Наконец после долгих мучительных размышлений он додумался и решил бесповоротно:
— Эта жертва я сам… но как?.. как?..
Он стал измышлять всевозможные ритуалы, передумывал, изменял, откладывал, все ему казалось неправильно, недостаточно, неподходяще к делу.
У него началась предсмертная агония.
Совершенно обессиленный болезнью, исхудалый до подобия скелета, похожий на мертвеца, несчастный жрец лежал без всякой помощи, без питья и пищи в те часы, когда не мог протянуть руки за кружкой или к связке сушеных плодов.
Его терзали опасения, что постель, на которой он лежит, сделается его смертным одром, крысы съедят его тело, не опаленное огнем, не зарытое в землю.
Сердце старика уже едва билось, дыхание перешло в хриплый свист, мозг перестал сплетать ему галлюцинации, мысль текла как бы во мраке, в оцепенении, в забытье.
Но вдруг случилась перемена: по всему телу умирающего точно ударила молния, Нессо вскочил с постели, как здоровый, его глаза широко раскрылись, снова могучий, сильный, крепкий, он стал созерцать вереницу дивных видений, проносящихся в его мыслях. Он увидел загробный мир, каким это ему представлялось по его верованиям. Души умерших стройно шли перед ним, точно звезды по небу. Царь Прока манил к себе своего друга, уверяя, что там хорошо, лучше чем на земле.
Множество факелов освещало это шествие блаженных душ, и каждый факел был подобен солнцу.
Вместо перьев, головы идущих украшали кометы с огненными хвостами, плащи их имели пуговицы из звезд.
При них были белые лани, лебеди, ласковые собаки, козы, овцы, все животные, каких Нессо любил, только гораздо красивее видом и несравненно крупнее земных.
— Туда! — воскликнул умирающий и протянул руку к небесной веренице, манящей его за собою в лучший мир, где не видно было богов, каким он привык поклоняться, но не мог их вообразить, потому что не видал никаких кумиров в своем заточении, там была Сила всеозаряющая, скрытая от разума, лишь инстинктивно понятная душе хорошего дикаря.
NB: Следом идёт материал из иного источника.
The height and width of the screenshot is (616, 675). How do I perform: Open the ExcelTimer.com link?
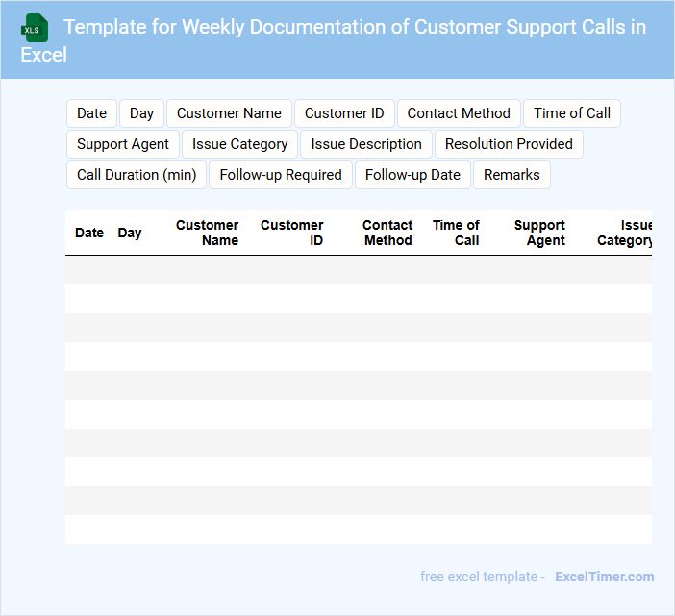[604, 577]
Нессо пошел к остаткам жертвенника Цинтии, который за дни его болезни успел развалиться, подмытый рыхлою почвой. Оправив на нем дрова, Нессо оделся в жреческое покрывало с венком на голове и лег на жертвенник, говоря свою последнюю речь.
— Я сам себя приношу в жертву, сам с собою борюсь, ибо соперника равного силой во всем Лациуме не нашлось для меня.
Он поджег под собою дрова, привычной рукою подбросил секиру на воздух… секира метко попала в цель — разрубила ему голову.
Жизненный огонь, едва тлевший в его изможденном теле, погас, зато ярко разгорелся вокруг него огонь погребальный, пожирая останки могучего старца-фанатика.
Месяца 2-3 спустя болото высохло. В священную дубраву пришли латины и увидели там лишь пепел и обгорелые кости, но обстановка и положение трупа ясно сказала им, каким способом жрец окончил свою трагическую жизнь.
Смерть дочери была последним горем Нумитора, последней каплею в чаше гонений его рока.
С этих пор кроткий царь рамнов стал жить счастливо в своем новом доме на берегу Альбунея против могильного острова, а после смерти бездетного брата он сделался царем всего Лациума.
Его дети от второй жены наследовали после него, были царями Альбы-Лонги и др. городов, с течением времени и развитием культуры, получивших правильную организацию, но остров и прилежащие к его соседству земли рамнов Нумитор отдал не им.
Его внуки-близнецы мирно выросли, как сыновья ‘волчицы’ Акки, взятые ее мужем Фаустулом во владения Амулия, который не узнал о их спасении из воды и оттого не обращал на них внимания.
В надлежащее время Нумитор открыл близнецам их происхождение и еще при своей жизни отвел им для поселения участок пустопорожней земли на холме, который тогда еще не имел названия, но впоследствии получил имя Палатина.
Там возник Рим, которому, как из семени горчичного в огромное дерево, суждено было разрастись до столь гигантских размеров, что он мог покрыть тенью ветвей своей власти весь древний цивилизованный мир, а как это произошло, мы расскажем в одной из наших следующих книг.